Goal of the exercise -> Each line in the entries that has the word "tool" has to be copied.

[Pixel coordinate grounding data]
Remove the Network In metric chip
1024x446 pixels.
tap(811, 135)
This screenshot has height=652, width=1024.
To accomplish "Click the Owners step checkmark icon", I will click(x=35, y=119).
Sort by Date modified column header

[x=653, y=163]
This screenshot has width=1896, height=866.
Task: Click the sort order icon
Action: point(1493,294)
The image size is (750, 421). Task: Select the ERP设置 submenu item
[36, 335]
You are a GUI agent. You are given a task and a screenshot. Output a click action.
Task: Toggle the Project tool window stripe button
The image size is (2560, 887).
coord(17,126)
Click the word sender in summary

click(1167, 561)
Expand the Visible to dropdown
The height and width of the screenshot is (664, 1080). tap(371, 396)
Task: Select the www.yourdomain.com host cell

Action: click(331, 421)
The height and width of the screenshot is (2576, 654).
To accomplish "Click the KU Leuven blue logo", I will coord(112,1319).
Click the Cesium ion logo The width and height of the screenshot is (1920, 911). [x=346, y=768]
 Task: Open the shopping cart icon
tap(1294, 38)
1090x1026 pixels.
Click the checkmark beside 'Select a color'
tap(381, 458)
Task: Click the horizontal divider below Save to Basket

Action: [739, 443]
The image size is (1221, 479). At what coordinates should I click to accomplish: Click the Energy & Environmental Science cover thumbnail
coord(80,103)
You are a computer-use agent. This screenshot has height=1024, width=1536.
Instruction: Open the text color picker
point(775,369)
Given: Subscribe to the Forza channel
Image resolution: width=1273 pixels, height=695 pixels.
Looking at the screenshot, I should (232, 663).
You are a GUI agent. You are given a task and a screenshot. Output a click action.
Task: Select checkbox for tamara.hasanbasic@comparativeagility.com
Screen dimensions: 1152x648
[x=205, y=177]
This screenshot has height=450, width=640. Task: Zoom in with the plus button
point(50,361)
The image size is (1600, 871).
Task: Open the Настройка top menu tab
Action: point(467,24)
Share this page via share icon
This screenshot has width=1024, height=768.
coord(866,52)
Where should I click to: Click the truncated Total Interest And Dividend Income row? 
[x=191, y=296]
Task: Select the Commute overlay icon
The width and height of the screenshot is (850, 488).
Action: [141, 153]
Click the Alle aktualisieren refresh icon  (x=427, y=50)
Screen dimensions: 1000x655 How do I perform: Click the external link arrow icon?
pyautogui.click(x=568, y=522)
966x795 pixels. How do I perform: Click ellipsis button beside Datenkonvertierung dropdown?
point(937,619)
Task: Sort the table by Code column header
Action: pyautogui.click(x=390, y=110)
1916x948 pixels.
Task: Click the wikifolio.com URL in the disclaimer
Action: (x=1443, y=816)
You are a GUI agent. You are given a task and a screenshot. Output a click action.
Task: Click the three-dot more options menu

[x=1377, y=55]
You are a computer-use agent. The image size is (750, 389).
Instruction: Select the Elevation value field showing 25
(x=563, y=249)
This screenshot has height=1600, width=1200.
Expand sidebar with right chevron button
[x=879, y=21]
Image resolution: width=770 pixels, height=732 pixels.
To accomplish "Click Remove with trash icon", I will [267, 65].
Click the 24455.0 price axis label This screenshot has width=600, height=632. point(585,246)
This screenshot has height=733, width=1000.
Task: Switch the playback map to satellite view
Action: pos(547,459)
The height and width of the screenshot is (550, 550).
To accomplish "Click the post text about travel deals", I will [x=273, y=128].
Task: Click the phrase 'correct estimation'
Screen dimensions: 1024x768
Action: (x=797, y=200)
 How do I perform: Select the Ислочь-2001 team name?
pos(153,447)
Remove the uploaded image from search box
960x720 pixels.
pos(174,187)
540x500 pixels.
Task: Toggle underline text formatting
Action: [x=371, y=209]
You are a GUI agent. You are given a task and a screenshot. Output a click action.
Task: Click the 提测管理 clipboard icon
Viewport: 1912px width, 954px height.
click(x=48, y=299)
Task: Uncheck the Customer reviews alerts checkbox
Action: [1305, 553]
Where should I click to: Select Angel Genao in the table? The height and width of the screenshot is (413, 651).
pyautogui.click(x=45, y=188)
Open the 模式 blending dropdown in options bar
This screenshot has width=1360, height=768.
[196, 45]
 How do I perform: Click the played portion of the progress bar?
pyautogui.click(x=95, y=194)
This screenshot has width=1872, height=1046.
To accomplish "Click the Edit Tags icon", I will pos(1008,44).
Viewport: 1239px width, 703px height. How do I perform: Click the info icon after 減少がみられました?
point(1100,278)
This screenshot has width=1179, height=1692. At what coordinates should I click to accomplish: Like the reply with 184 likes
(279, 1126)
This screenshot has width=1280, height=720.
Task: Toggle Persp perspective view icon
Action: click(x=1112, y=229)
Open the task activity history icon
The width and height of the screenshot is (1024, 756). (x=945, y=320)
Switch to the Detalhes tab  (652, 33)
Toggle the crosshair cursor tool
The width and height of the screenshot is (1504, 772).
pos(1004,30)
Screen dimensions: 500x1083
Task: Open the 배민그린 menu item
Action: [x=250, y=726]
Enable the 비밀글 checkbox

Answer box ->
Task: Toggle the Project tool window stripe button
Toggle the crosshair cursor tool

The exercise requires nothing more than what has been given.